There is no bonus pick today as we shine a light on this amazing record all on its own to bring our Coronavirus Countdown to a close. Thanks for following along!
- Chuck Cox and Kendall Webb
ALBUM OF THE DAY
August And Everything After (1993)
1) Round Here
3) Mr. Jones
4) Perfect Blue Buildings
5) Anna Begins
6) Time And Time Again
7) Rain King
8) Sullivan Street
9) Ghost Train
10) Raining In Baltimore
11) A Murder Of One
I'll start by saying that if I absolutely, positively had to pick my all-time favorite album, this would be the one. Adding even more gravity to that statement is the fact that this is the California band's debut record. Wow. Every note, every lyric, every sound on this album is sheer perfection. Adam Duritz is one of my all-time favorite lead singers and songwriters because of this record. He conveys what he sings in stunningly convincing fashion, and tells a story in each song as though he's living each moment as he's singing about them. The first single, "Mr. Jones," reached No. 5 and launched the band's successful career. Perhaps the ultimate compliment I can pay this album is that my favorite song off of it often changes. I'm pretty sure that, at one time or another, each of the 11 tracks has held that distinction. It's a flawless album that I will cherish until the day I die. Even though Counting Crows set the bar impossibly high with August and Everything After, they are still churning out great music and touring. Once this pandemic is a thing of the past, I will eagerly await the day I can go see another Counting Crows show. I might even head to California to see them on their home turf. I think I should.

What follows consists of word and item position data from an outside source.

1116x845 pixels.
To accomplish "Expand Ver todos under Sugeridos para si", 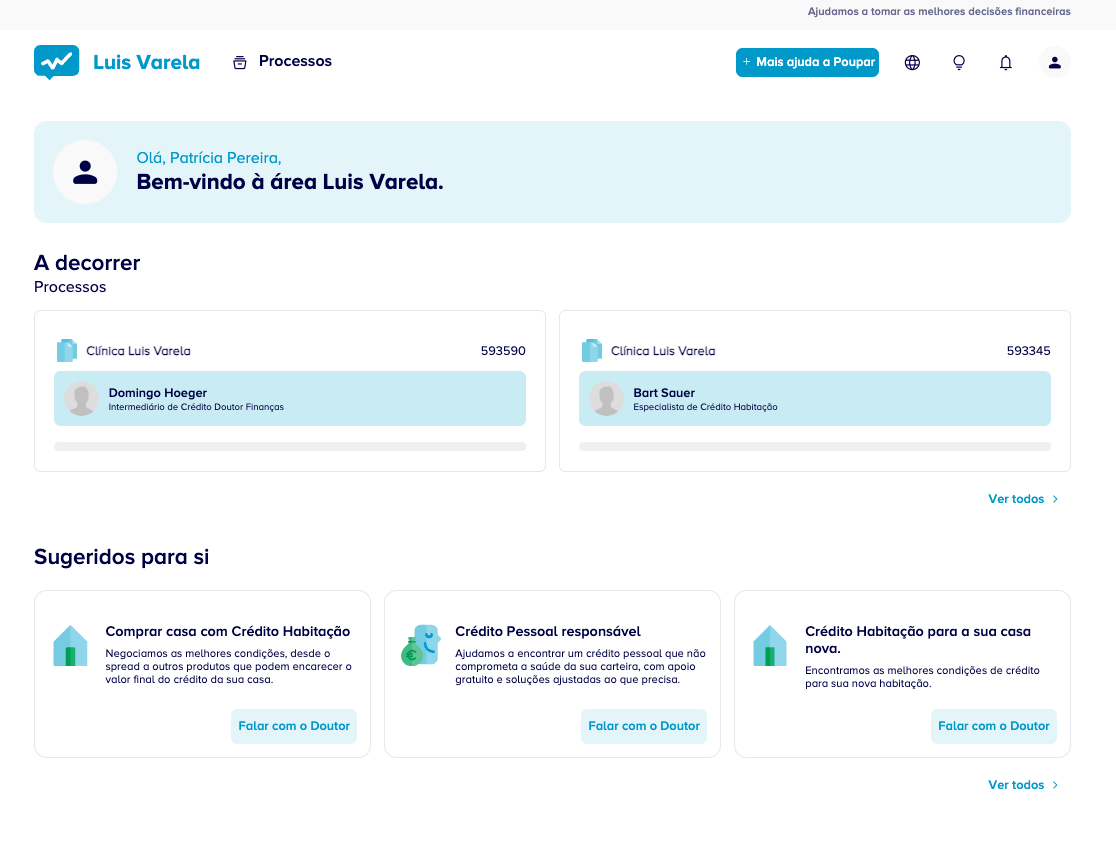I will (1022, 785).
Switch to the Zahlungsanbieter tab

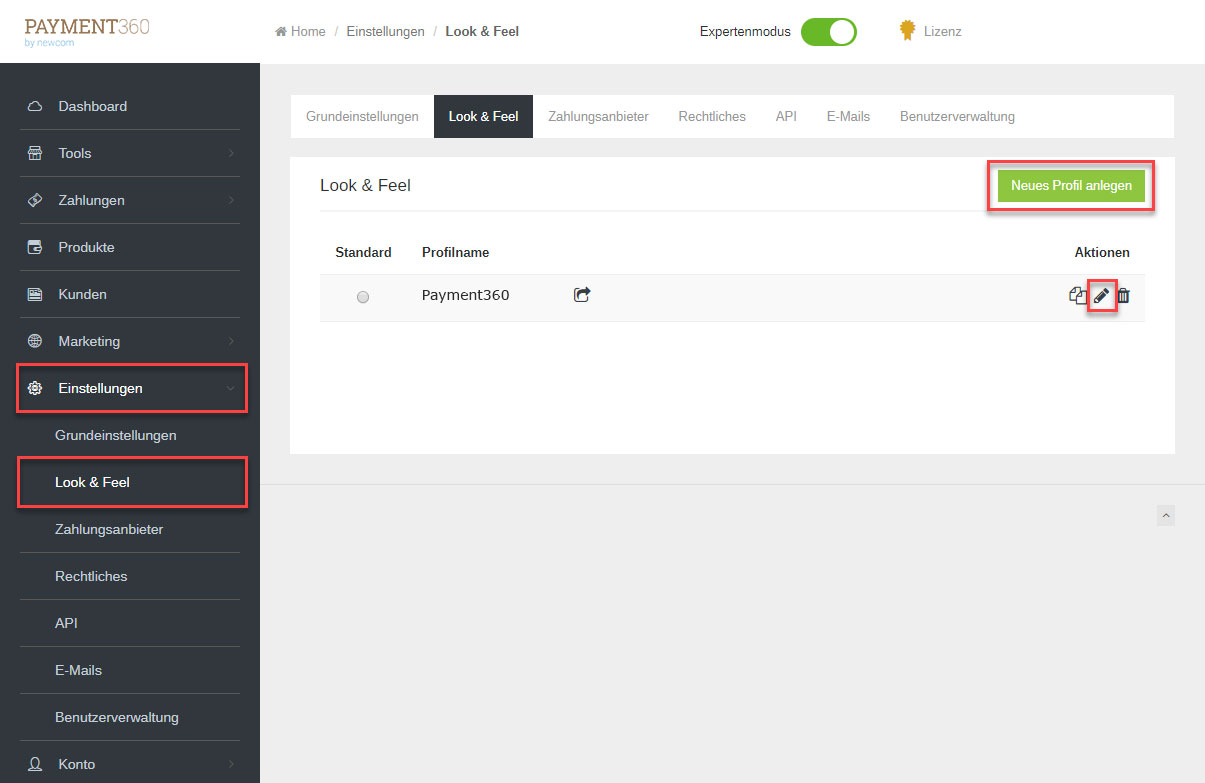(598, 116)
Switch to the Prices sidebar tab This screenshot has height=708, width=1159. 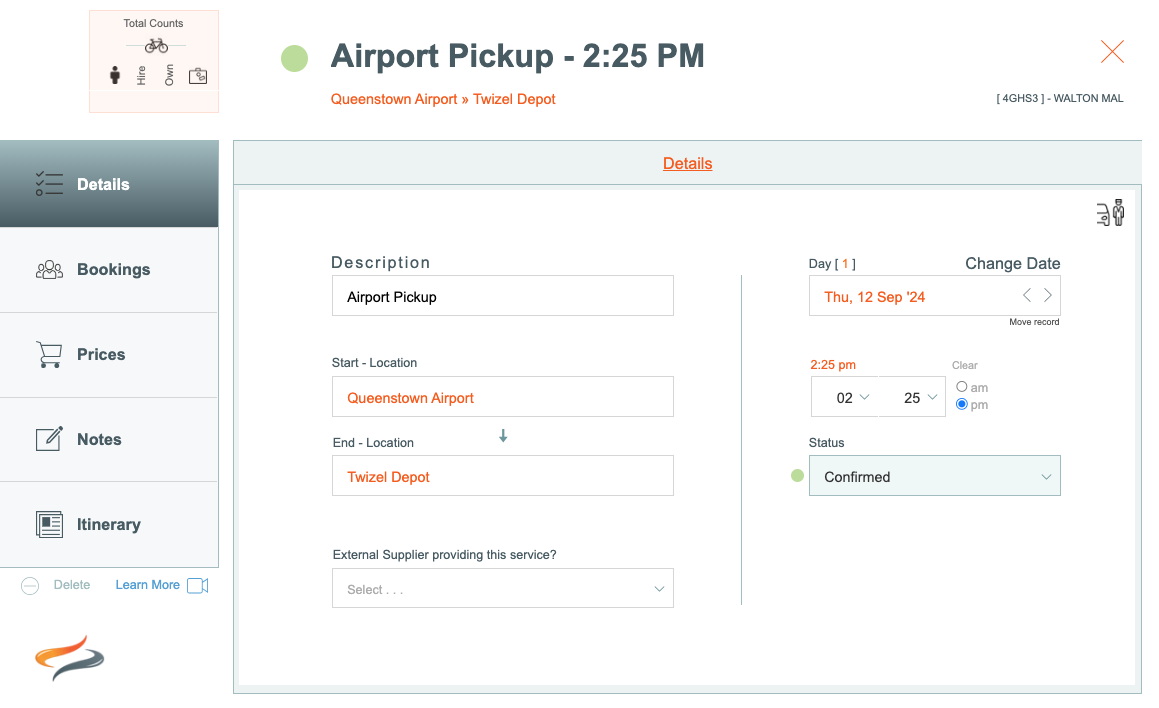[109, 355]
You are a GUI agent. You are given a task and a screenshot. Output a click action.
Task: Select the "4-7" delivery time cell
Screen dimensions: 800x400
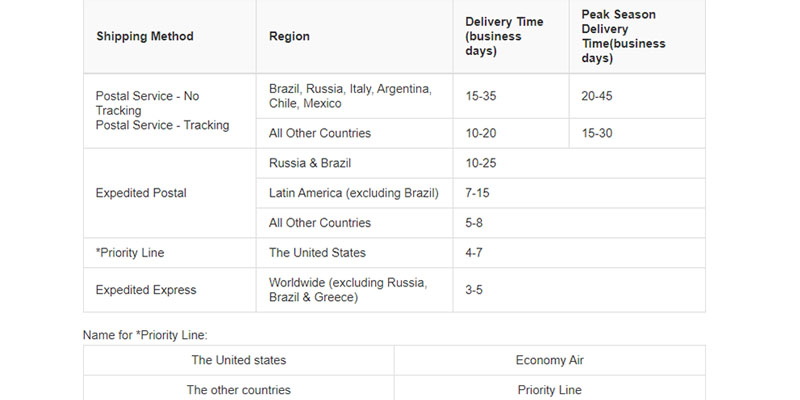pos(477,252)
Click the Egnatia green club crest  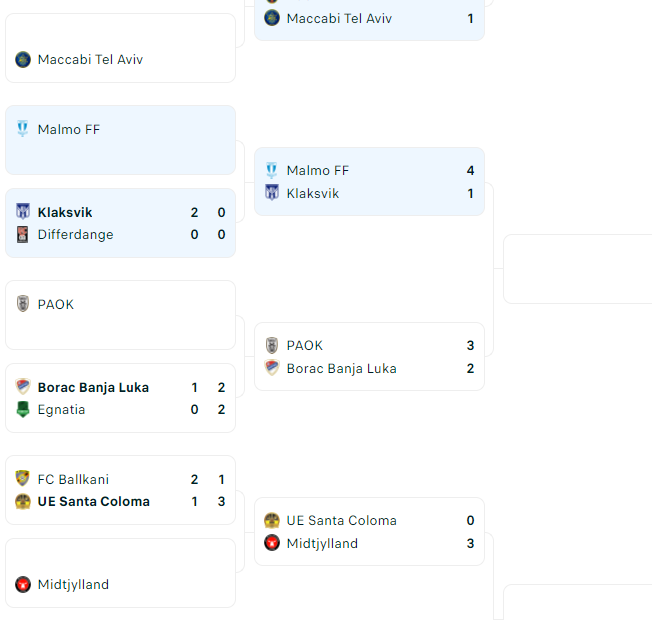23,409
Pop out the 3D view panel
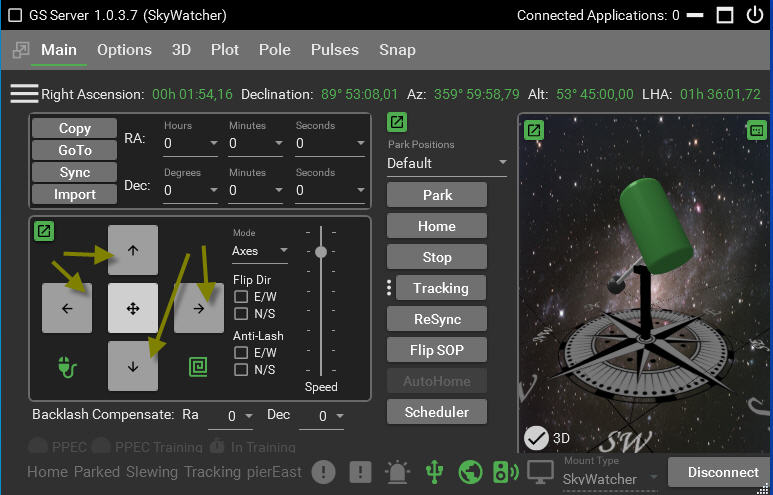Image resolution: width=773 pixels, height=495 pixels. (534, 130)
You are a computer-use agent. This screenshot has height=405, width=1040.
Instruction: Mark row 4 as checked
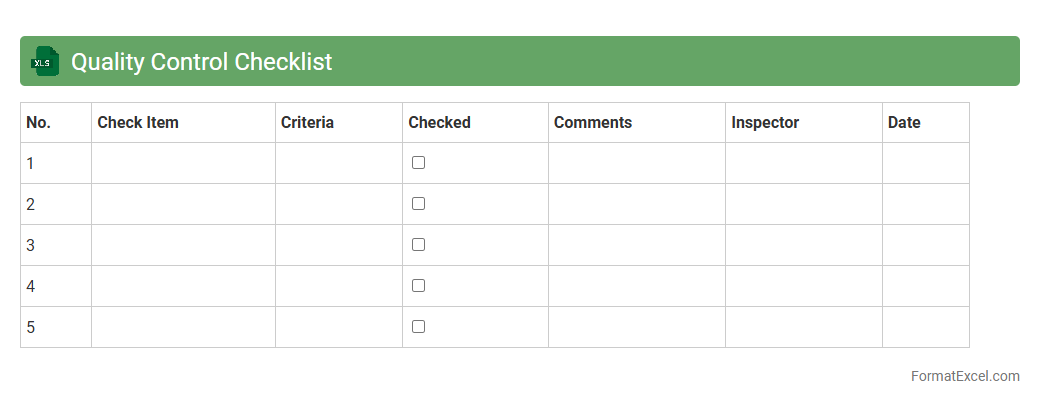click(x=418, y=286)
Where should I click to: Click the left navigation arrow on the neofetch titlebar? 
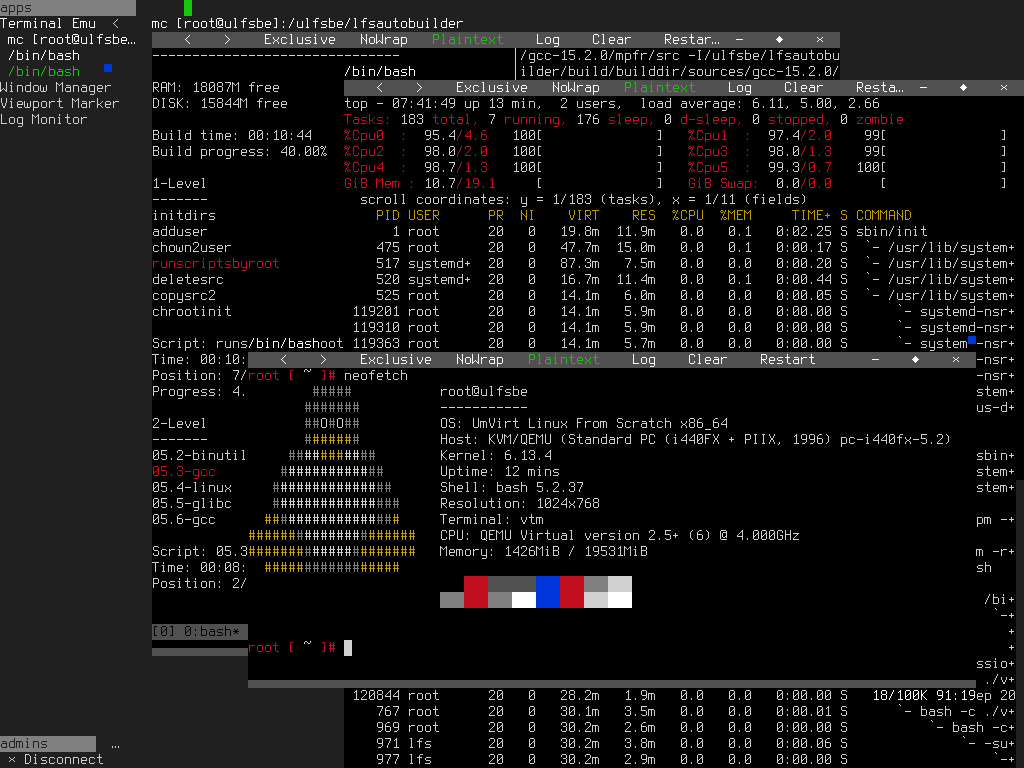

Amazingly, of the hundreds of thousands of recordings that have been made in popular music, I would have to agree with Chuck and say this is, arguably, on any given day, my favorite album of all-time. I would actually say it's a tie for me with Son Volt's 1995 album Trace which I also featured in our countdown.
That one didn't make Chuck's cut, so from a consensus standpoint, there's no doubt this is the right album to hold down the No. 1 spot in our consensus picks. I first heard it on a road trip to El Paso to see Texas play North Carolina in the 1994 Sun Bowl. We rode in my friend Greg Ritzen's car, and he put this in the CD deck, and we listened to it nonstop. I didn't want to hear anything else anyway, and when we got back to Austin, I bought my own copy of the album. I would suspect I have listened to this record more than any other in the 27 years since it was released.
Music is certainly driven by personal tastes, but I try not to be dismissive of something just because it's popular. And this album certainly was popular eventually selling more than seven million copies in the U.S. Most reviewers would probably object to me saying that I think this is as good an album as any band has ever made, but I'll put it up alongside the greatest recordings by The Beatles, The Rolling Stones, The Beach Boys and every other major act that's ever come down the pike. It's the perfect mix of uptempo tunes and ballads, and the songwriting is phenomenal - not to mention the emotionally-charged vocals by frontman Adam Duritz.
What really set it apart at the time, however, was the instrumentation with a focus on the organ and accordion that added unique textures to the band's sound that helped it stand out in the post-grunge era. It gave the band a rootsy feel that appealed to fans of the emerging Americana movement (like myself) while paving the way for acts like Hootie & The Blowfish to take over mainstream pop-rock in the years to come with their own roots-rock inclinations. This is a record that has stood the test of time and will still be heard a hundred years from now.